Backstage, Gogol discovers that Yvonne is not only married but is quitting the theatre for good to be with her husband, beginning with their postponed English honeymoon. She evades the agitated doctor, who later seizes an opportunity to try to overwhelm her with his passion. On leaving the theatre, he buys the waxwork, proposing to be Pygmalion to its Galatea. Meanwhile, Stephen’s train stops to pick up Rollo, an American circus knife-thrower convicted of murder. Rosset, the chief of police, invites an American journalist, Reagan, to witness Rollo’s arrival and execution, so that it can all be played down for the American press. The presence of Ted Healy’s Reagan, the kind of fast-talking character played so brilliantly by Roscoe Karns in the 1930s, and May Beatty’s turn as Gogol’s drunken housekeeper, Françoise, along with roles for such character actors as William Brophy, Billy Gilbert, Sara Haden, Henry Kolker and Ian Wolfe, suggest the extent to which Mad Love attempts to emulate the model provided by James Whale’s horror films, which were packed with eccentric types. However, unlike Whale, Freund is unable successfully to weave their idiosyncracies into a more general delirium. Brophy’s Rollo is undoubtedly the most endearing murderer the Production Code Administration (PCA) ever allowed, and the tone of the comedy is mild, except for the business between Reagan and Françoise, which is simultaneously the most Whale-like in its excesses and the least effective.
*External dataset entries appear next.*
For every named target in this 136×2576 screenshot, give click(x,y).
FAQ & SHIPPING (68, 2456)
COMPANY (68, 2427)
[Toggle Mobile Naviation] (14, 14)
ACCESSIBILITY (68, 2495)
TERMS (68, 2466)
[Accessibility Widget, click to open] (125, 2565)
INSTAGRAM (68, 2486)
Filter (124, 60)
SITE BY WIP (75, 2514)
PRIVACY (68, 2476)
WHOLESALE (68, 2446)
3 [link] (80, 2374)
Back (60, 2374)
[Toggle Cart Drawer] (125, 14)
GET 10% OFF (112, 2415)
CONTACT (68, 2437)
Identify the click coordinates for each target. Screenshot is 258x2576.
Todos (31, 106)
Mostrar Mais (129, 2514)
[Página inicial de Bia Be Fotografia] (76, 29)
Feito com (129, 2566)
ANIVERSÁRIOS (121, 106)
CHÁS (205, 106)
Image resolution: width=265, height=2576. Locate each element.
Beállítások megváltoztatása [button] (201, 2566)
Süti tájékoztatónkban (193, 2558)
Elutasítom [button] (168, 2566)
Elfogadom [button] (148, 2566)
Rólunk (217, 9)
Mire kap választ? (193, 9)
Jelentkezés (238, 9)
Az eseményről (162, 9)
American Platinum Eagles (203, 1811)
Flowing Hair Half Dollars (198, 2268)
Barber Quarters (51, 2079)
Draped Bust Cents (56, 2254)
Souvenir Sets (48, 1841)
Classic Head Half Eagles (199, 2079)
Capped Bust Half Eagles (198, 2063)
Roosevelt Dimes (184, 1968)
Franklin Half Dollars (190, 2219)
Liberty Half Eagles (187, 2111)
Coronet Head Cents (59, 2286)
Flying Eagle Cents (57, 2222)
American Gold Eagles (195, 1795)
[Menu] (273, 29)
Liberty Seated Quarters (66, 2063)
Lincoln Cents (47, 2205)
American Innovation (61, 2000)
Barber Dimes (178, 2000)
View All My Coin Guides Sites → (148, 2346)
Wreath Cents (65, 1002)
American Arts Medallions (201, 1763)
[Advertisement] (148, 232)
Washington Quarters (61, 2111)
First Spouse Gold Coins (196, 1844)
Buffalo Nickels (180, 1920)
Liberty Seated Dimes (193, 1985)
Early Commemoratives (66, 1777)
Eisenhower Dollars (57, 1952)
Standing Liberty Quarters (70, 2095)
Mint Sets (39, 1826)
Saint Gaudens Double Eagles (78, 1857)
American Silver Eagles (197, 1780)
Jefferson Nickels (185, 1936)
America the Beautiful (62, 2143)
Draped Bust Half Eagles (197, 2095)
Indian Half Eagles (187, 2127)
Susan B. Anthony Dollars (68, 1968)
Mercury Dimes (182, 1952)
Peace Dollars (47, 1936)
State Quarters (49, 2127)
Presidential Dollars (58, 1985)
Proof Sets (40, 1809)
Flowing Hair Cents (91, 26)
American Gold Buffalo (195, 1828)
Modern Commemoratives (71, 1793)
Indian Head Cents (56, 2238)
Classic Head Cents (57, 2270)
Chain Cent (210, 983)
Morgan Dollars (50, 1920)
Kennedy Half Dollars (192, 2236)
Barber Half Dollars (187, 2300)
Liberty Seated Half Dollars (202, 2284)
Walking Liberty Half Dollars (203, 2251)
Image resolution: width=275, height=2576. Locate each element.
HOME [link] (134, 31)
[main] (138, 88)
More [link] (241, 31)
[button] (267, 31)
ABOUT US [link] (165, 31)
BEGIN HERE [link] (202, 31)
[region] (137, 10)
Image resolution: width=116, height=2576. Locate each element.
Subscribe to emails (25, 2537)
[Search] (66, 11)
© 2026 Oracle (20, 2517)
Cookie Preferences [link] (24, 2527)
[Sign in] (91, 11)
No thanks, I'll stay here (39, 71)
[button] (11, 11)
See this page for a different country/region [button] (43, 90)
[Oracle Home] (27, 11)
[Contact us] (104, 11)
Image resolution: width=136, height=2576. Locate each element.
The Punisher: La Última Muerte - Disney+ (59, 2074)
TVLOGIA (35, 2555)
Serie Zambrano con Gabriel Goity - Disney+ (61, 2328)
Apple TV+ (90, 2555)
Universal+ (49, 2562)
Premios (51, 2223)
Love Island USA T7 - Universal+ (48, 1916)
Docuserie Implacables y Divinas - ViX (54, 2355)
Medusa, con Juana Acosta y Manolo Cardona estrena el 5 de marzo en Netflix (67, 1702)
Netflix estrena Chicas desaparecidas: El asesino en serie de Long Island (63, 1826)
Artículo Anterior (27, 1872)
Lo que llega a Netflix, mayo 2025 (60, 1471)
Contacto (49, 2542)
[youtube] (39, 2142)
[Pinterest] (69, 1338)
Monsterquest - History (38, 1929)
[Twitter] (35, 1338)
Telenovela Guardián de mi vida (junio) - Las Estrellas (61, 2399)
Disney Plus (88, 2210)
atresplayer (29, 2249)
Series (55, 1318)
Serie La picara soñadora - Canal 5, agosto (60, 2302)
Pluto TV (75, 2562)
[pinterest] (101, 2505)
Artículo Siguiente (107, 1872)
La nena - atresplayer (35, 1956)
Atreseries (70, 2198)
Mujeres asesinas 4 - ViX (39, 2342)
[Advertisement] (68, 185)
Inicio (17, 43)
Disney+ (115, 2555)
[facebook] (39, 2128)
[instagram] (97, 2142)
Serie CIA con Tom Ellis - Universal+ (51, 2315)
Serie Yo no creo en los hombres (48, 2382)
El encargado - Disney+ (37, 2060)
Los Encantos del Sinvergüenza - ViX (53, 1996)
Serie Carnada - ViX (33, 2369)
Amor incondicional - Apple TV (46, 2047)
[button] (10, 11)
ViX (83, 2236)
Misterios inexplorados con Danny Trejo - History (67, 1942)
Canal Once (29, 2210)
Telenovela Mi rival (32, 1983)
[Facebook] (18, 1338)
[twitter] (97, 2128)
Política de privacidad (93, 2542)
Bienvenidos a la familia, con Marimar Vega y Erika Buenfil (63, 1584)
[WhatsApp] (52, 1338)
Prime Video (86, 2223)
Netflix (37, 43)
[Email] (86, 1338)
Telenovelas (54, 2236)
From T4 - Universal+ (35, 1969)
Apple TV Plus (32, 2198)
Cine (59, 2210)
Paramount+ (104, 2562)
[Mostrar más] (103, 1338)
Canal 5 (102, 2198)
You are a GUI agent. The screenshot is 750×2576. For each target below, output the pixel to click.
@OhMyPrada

Rosset, Reagan and Yvonne travel together to the scene of the crash, which despite being elaborately mounted lacks Wiene’s sense of apocalyptic disorientation. While Wiene’s editing of the sequence produced a sense of instability, Freund’s scene is subject to Hollywood’s standardised continuity editing – spatial relations are clearly established, and Yvonne’s discovery of Stephen in the wreckage is brisk, to say the least. Rollo also survives the crash, only to be guillotined. When Yvonne begs Gogol to save rather than amputate Stephen’s hand, he arranges with Rosset to obtain the corpse and secretly performs the transplant. This time it is Yvonne who has a troubling dream – a keyboard Stephen is playing becomes a railway track, along which a train rushes, its spinning wheel becoming Gogol’s face. The doctor himself retires to his study, where he plays an organ while watching Yvonne’s mannequin in a mirror, wishing it would come to life. He leafs through Elizabeth Barrett Browning’s Sonnets from the Portugese (1850), reading passages aloud.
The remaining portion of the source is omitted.